We run Stihl BioPlus only in our saws (as I stated here months ago). I cut mine to about 2/3 BioPlus as the container allows. I don't run it less because I think straight canola sticks to the bar and cain as well. Right now we are working in a river and will be for about 6 weeks. In that time we will consume 15-20 gallons of BioPlus. Otherwise we would just be dumping regular petro oil into the river.


----------



## Greenstar

I have A BIG PROBLEM. I have been using VEGETABLE OIL in all my saws this year, and NOW THAT THE WEATHER IS GETTING COLD, THE OILERS ARE ALL CLOGGED.
This has never been a problem for me in 14 years in the industry, BUT since I started using vegetable oil this year, (it works great when warm out, and I swear by it now), but ALL MY SAWS ARE CLOGGED NOW being it colder weather! Now my saws won't oil and I'm ruining my bars.
I'm in New England, so its not that cold yet either. Its barely dropped below freezing, maybe a few nights so far, but barely!

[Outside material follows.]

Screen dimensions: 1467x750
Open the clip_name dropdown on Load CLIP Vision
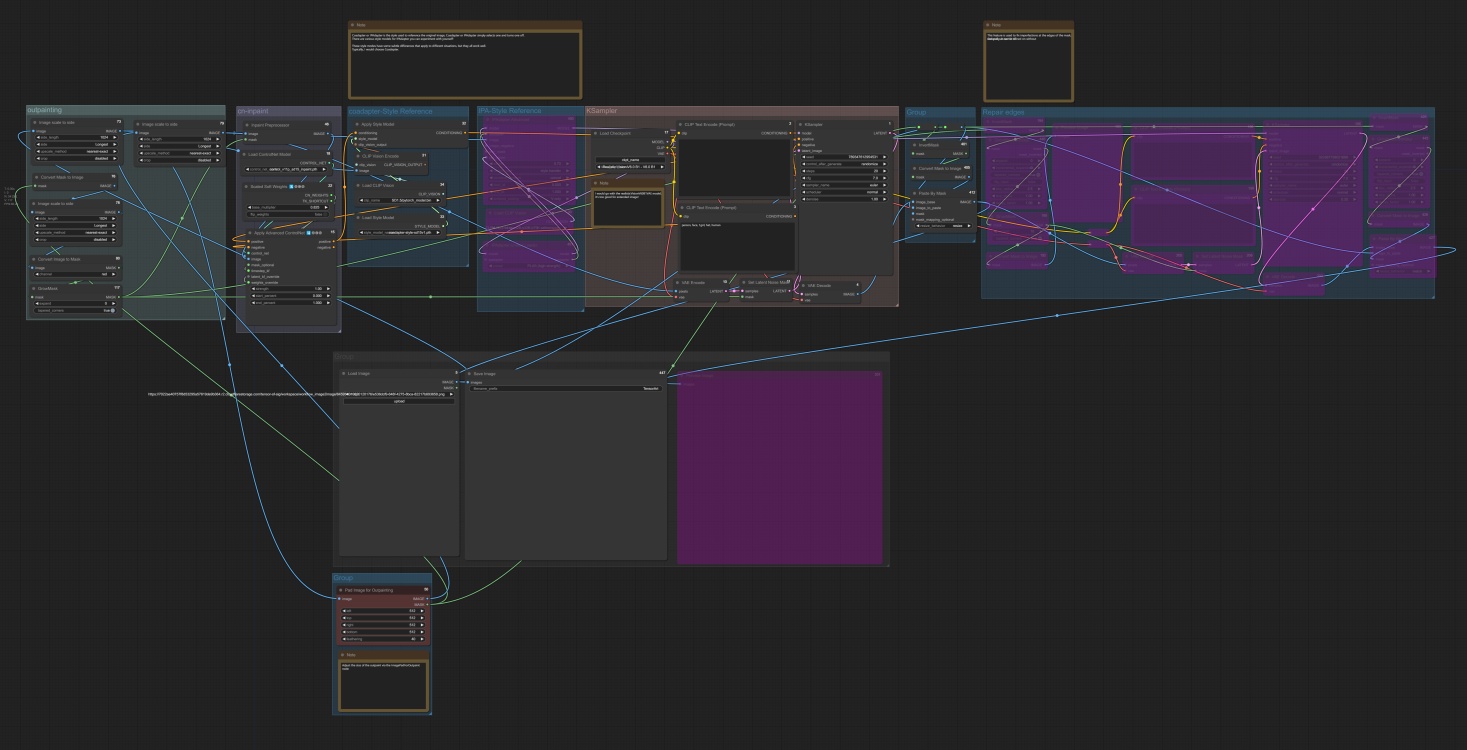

However, this is a real situation. Both my Stihls 026 Pro and 046 Magnum, as well as both my Husky 338's all are having trouble oiling. This seems to be a big problem? I poured a little bit of gasoline in the tanks to try to thin it out and clear it out, but its only helped a bit. Barely.

PLEASE, IF ANYONE HAS SOME ADVICE AS TO WHAT TO DO!
I don't want to have to take these all apart, as I have never had the oiler mechanisms apart and I have heard they are very hard to get to in some models. I am a very good mechanic and do everything else on my saws, although have just never had the oilers apart ever. Thanks

Thank you.

Greenstar-Boston


----------



## jburlingham

and that is why I will continue to use good old fashioned bar oil,instead of bio or cooking oil, etc.


----------



## 2dogs

Greenstar said:


> I have A BIG PROBLEM. I have been using VEGETABLE OIL in all my saws this year, and NOW THAT THE WEATHER IS GETTING COLD, THE OILERS ARE ALL CLOGGED.
> This has never been a problem for me in 14 years in the industry, BUT since I started using vegetable oil this year, (it works great when warm out, and I swear by it now), but ALL MY SAWS ARE CLOGGED NOW being it colder weather! Now my saws won't oil and I'm ruining my bars.
> I'm in New England, so its not that cold yet either. Its barely dropped below freezing, maybe a few nights so far, but barely!
> 
> However, this is a real situation. Both my Stihls 026 Pro and 046 Magnum, as well as both my Husky 338's all are having trouble oiling. This seems to be a big problem? I poured a little bit of gasoline in the tanks to try to thin it out and clear it out, but its only helped a bit. Barely.
> 
> PLEASE, IF ANYONE HAS SOME ADVICE AS TO WHAT TO DO!
> I don't want to have to take these all apart, as I have never had the oiler mechanisms apart and I have heard they are very hard to get to in some models. I am a very good mechanic and do everything else on my saws, although have just never had the oilers apart ever. Thanks
> 
> Thank you.
> 
> Greenstar-Boston



If veg oil doesn't work in the winter then stop using it.


----------



## Tree Machine

I think going back to regular bar will not solve the problem. You first have to figure out the true cause of the problem.



Greenstar said:


> PLEASE, IF ANYONE HAS SOME ADVICE AS TO WHAT TO DO!
> Thank you.


Talk to a saw shop technician. Ask him, "of the last 100 failures in oiler mechanism components (oil pump, pinion gear or tubing), how many were using vegetable oil?"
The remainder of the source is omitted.